Bitcoin-Verfolger Dash in der Krise

Trotz der jüngsten Kursgewinne ist es bisher kein gutes Jahr für Kryptowährungen. Bitcoin hat seit Jahresbeginn fast 60 Prozent an Wert verloren und befindet sich weiterhin in einer Bodenbildung. Für die Konkurrenz-Währung Dash sieht es jedoch deutlich schlechter aus. Das Minus seit dem ersten Januar beträgt knapp 90 Prozent.

Die schwache Entwicklung lässt sich besser darstellen, wenn der Wert direkt in Bitcoin (BTC) ausgedrückt wird. War ein Dash-Coin Anfang des Jahres noch 0,09 BTC wert, sind es aktuell nur noch 0,03 BTC.

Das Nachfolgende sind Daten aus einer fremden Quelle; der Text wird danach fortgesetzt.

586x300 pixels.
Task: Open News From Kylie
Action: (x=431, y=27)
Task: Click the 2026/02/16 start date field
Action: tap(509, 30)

Dash ist vor allem durch sein Governance-System bekannt, das durch Abstimmungen in der Community über die Zukunft der Kryptowährung entscheidet. Auf der Website dashcentral.org können Nutzer Vorschläge einreichen, für welche neuen Projekte das verfügbare Kapital verwendet wird. Dort wurde nun ein Beitrag mit dem Titel „Degradiert Ryan Taylor“ verfasst. Im Text wird dem Dash-CEO unverantwortliches Verhalten, nicht eingehaltene Versprechen und eine schlechte Performance als CEO vorgeworfen. 

Außerdem wird Taylor vorgeworfen, dass ein wichtiger Punkt in der Roadmap namens Evolution (eine dezentrale Währungsplattform basierend auf der Dash Blockchain) am Ende des Jahres nicht wie geplant fertiggestellt sein wird. "Mal sehen, wie viele von euch ihre Meinung ändern, nachdem sie realisieren, dass Evolution nicht geliefert wurde, und die in der Roadmap gesetzten Fristen wieder einmal verpasst wurden“, heißt es im Beitrag.

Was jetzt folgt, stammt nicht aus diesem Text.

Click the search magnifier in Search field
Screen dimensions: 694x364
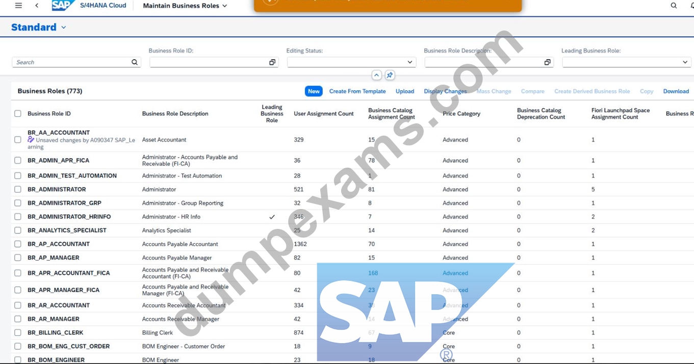coord(135,62)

Erwähnenswert ist zudem, dass ein derartiger Vorschlag nicht ohne das Einzahlen von Dash-Coins eingestellt werden kann, wodurch Spam vermieden werden soll. Für den Vorschlag, Ryan Taylor zu degradieren, wurden fünf Dash-Coins eingezahlt, was zu dem Zeitpunkt einem Gegenwert von etwa 713 US-Dollar entsprach.

Obwohl in der Abstimmung den 154 Pro-Stimmen 1013 Contras gegenüberstehen, ist in den Kommentaren zu erkennen, dass eine Diskussion losgebrochen ist. Es kommen Zweifel auf. Dies macht sich auch im Chartbild von Dash bemerkbar, welches im Gegensatz zur Konkurrenz deutlich angeschlagener ist.